O bispo refere ainda o percurso formativo promovido ao longo deste ano pastoral.
“No próximo sábado concluímos o curso de catequistas que foi muito participado. A Catequese tem trazido muita dinâmica”, assinala.
Outra área em crescimento é a disciplina de Educação Moral e Religiosa Católica.
“A EMRC está a crescer e tínhamos concelhos sem EMRC e agora vemos um crescer do interesse e do trabalho bom que está a ser feito”, sublinha.
D. Nuno Almeida identifica também um desafio particular das dioceses do interior.
“Temos um grande desafio que é responder, no meio da dispersão, nas comunidades pequenas que temos, numa diocese que envelhece rapidamente e precisamos de um olhar para os mais idosos e oferecer a estes contactos com a Igreja, com a Sagrada Escritura”, explica.
Neste contexto, considera prioritário reforçar a formação bíblica e espiritual das comunidades.
“Este caminho de formação é prioritário na diocese de continuar a oferecer a todos um contacto profundo, familiar com a Palavra de Deus em pequeno grupo. É decisivo até para que possamos vencer a solidão em que muitos idosos estão dispersos na diocese”, acrescenta.

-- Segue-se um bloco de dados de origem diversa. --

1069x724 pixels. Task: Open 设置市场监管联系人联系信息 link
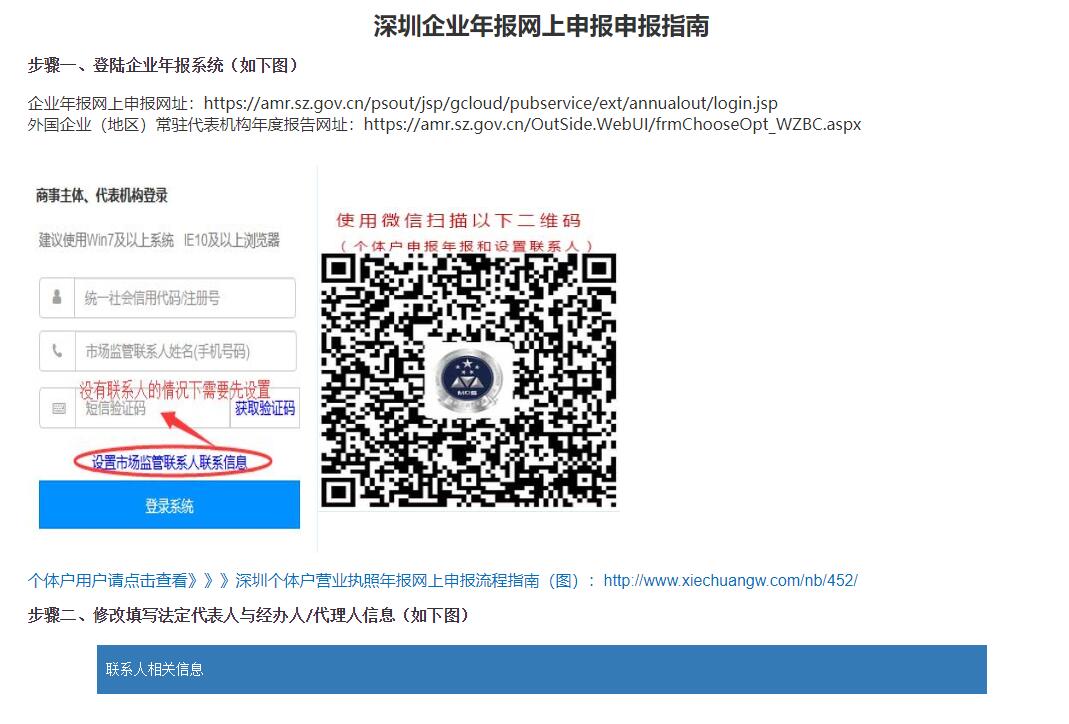[170, 462]
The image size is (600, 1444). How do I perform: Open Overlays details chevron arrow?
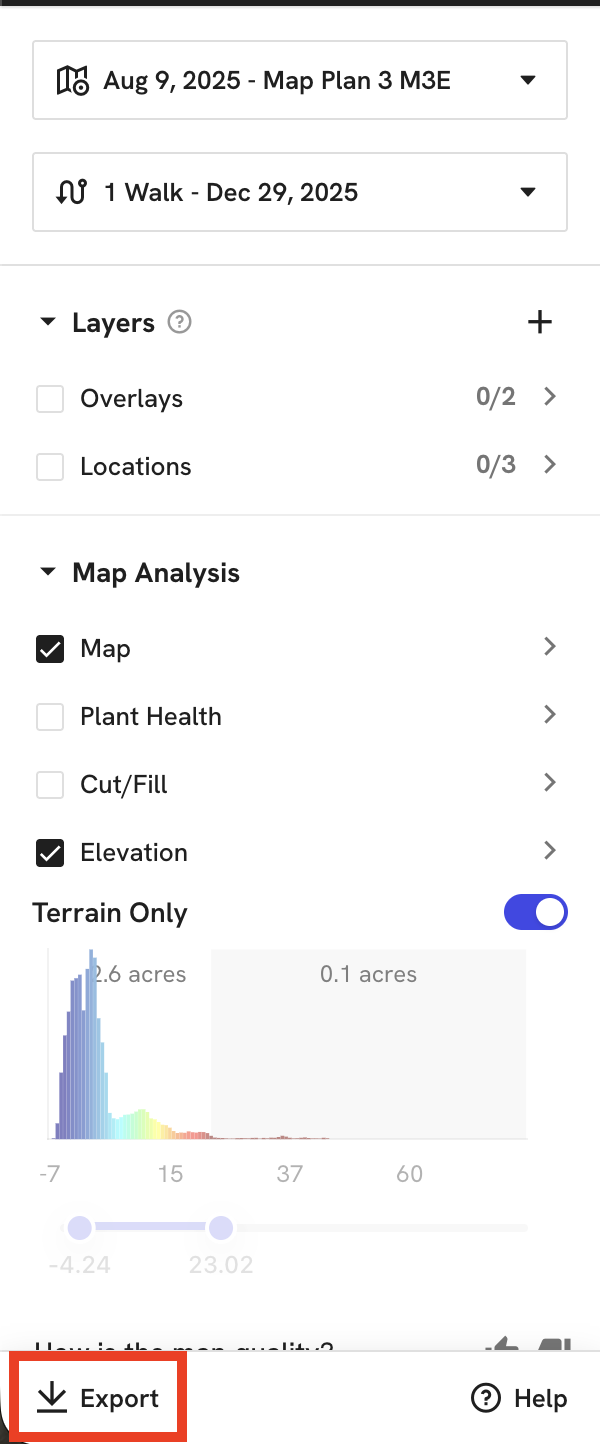point(549,397)
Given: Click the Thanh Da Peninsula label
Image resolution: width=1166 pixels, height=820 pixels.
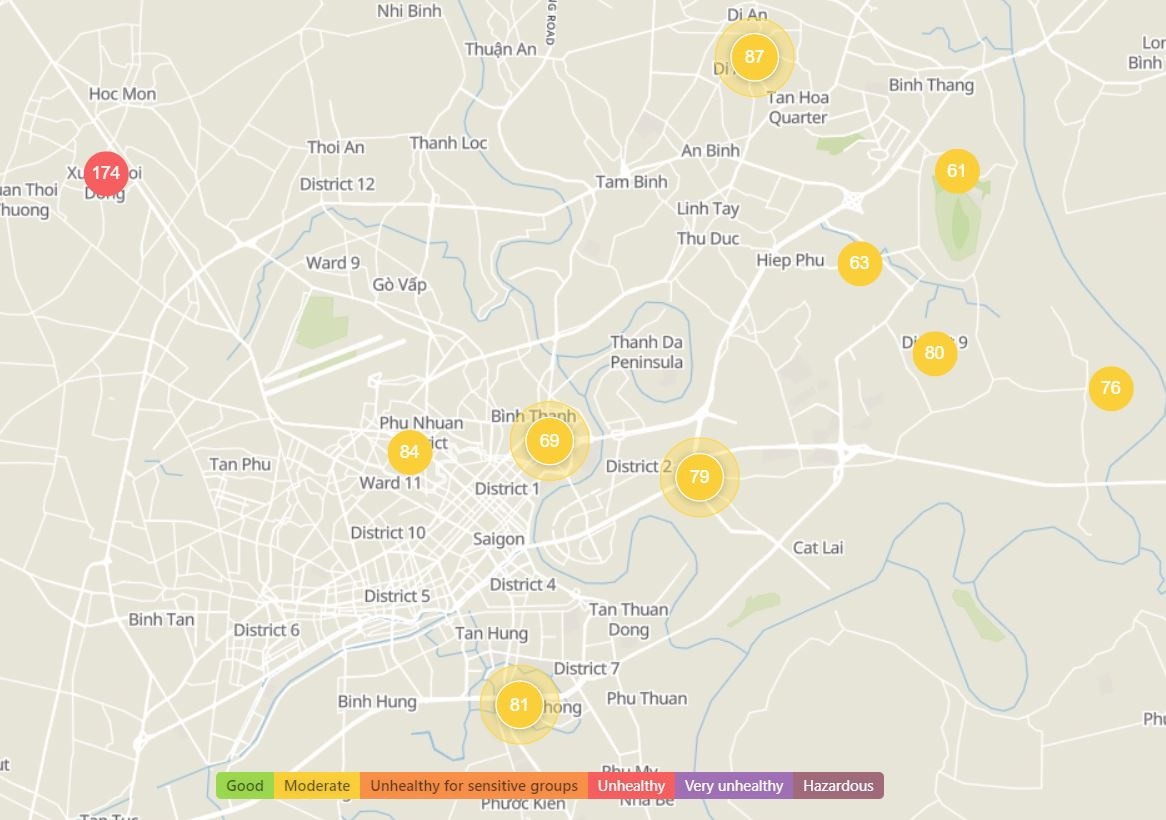Looking at the screenshot, I should [647, 352].
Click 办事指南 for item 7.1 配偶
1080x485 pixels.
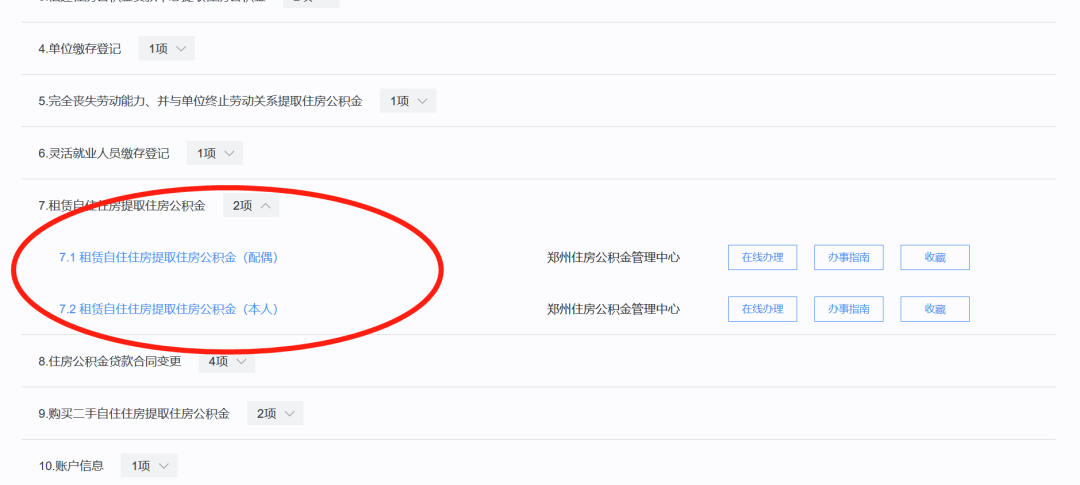point(848,257)
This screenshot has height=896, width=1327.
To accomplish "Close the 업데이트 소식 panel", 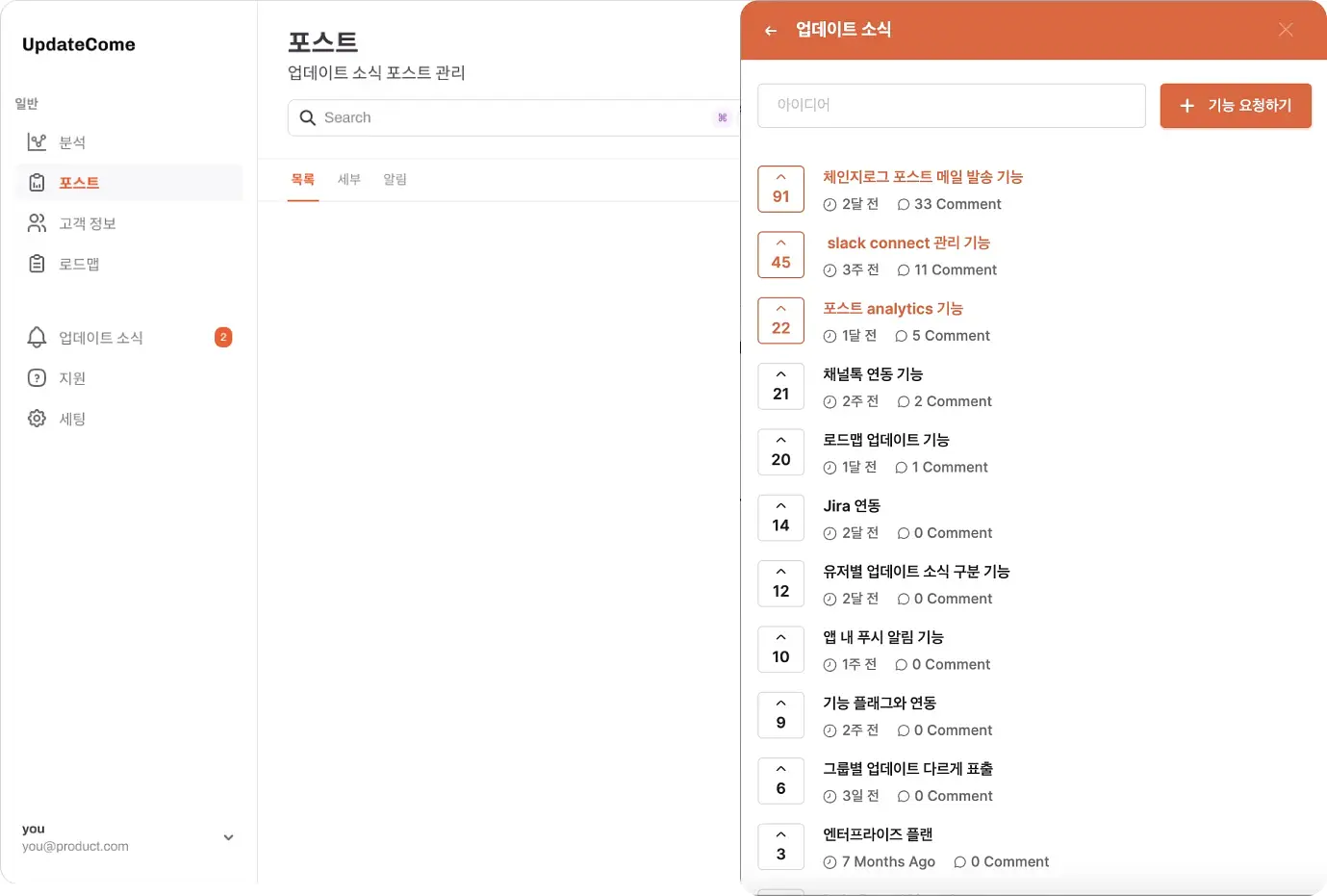I will [1286, 30].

D. Rui Gouveia destaca prioridade da catequese de adultos
Também D. Rui Gouveia, bispo auxiliar de Lisboa e novo vogal da CEECDF, considera que a iniciação cristã de adultos assume um lugar central no próximo triénio.
“A partir do momento em que somos nomeados bispos não sabemos ao que vimos. Esta comissão é uma das competências e tendo eu alguma experiência penso que foi esta a motivação do D. António Augusto. Faço-o com sentido de serviço e amor à Igreja e na dimensão educativa da fé”, afirma.
O bispo auxiliar de Lisboa destaca as orientações apresentadas pelo presidente da Comissão Episcopal.
“O senhor D. António Augusto Azevedo abordou esta questão da catequese para os adultos. Todo o itinerário tem como modelo o catecumenado de adultos e parece-me lógico que haja esta prioridade no desenvolvimento da dimensão catequética”, refere.
Para D. Rui Gouveia, as transformações demográficas que o país vive tornam este desafio ainda mais urgente.
“Hoje temos muita gente a chegar a toda a malha urbana e nas zonas mais rurais com a emigração e vai surgindo esta necessidade de acolher quem chega e acolher para iniciar na vida da fé na forma como a Igreja nos ensina”, explica.
Por isso, conclui, “esta é a prioridade”.